Mass Wasting
Earth and Space
Creeps
Soil creep is a long term process. The combination of small movements of soil or rock in different directions over time are directed by gravity gradually downslope. The steeper the slope, the faster the creep. The creep makes trees and shrubs curve to maintain their perpendicularity, and they can trigger landslides if they lose their root footing. The surface soil can migrate under the influence of cycles of freezing and thawing, or hot and cold temperatures, inching its way towards the bottom of the slope forming terracettes. This happens at a rate that is not noticeable to the naked eye.
Landslides
A landslide, also called a landslip, is a rapid movement of a large mass of earth and rocks down a hill or a mountainside. Little or no flowage of the materials occurs on a given slope until heavy rain and resultant lubrication by the same rainwater facilitate the movement of the materials, causing a landslide to occur. The common forms of landslides are slump, debris slide, rock slide, rock fall, debris fall and avalanche.
Flows
Movement of soil and regolith that more resembles fluid behavior is called a flow.
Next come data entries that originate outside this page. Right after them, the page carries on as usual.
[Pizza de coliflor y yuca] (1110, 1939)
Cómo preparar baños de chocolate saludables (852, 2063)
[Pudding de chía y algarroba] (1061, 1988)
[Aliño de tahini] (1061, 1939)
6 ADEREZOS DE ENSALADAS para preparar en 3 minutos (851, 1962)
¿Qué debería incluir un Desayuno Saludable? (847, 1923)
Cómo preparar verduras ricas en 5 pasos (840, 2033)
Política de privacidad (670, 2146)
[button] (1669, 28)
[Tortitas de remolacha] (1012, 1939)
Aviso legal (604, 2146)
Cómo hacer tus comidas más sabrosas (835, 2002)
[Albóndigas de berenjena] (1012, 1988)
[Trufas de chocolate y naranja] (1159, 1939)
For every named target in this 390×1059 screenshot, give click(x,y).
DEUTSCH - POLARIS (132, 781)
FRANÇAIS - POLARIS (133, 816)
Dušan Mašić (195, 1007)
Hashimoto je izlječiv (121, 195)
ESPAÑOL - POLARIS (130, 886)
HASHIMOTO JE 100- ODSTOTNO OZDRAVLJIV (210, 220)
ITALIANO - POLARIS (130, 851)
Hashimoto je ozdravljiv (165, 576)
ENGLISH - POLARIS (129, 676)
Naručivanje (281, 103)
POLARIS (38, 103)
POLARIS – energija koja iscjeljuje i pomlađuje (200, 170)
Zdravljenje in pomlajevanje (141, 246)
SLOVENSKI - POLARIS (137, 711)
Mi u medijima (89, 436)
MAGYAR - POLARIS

These include avalanches, mudflows, debris flows, earth flow, lahars and sturzstroms. Water, air and ice are often involved in enabling fluidlike motion of the material.
Slump
A slipping of coherent rock material along the curved surface of a decline. Slumps involve a mass of soil or other material sliding along a curved surface (shaped like a spoon). It forms a small, crescent-shaped cliff, or abrupt scarp at the top end of the slope. There can be more than one scarp down the slope.
Falls
A fall, including rockfall, is where regolith cascades down a slope, but is not of sufficient volume or viscosity to behave as a flow. Falls are promoted in rocks which are characterised by presence of vertical cracks. Falls are a result of undercutting of water as well as undercutting of waves. They usually occur at very steep slopes such as a cliff face. The rock material may be loosened by earthquakes, rain, plant-root wedging, expanding ice, among other things. The accumulation of rock material that has fallen and resides at the base of the structure is known as talus.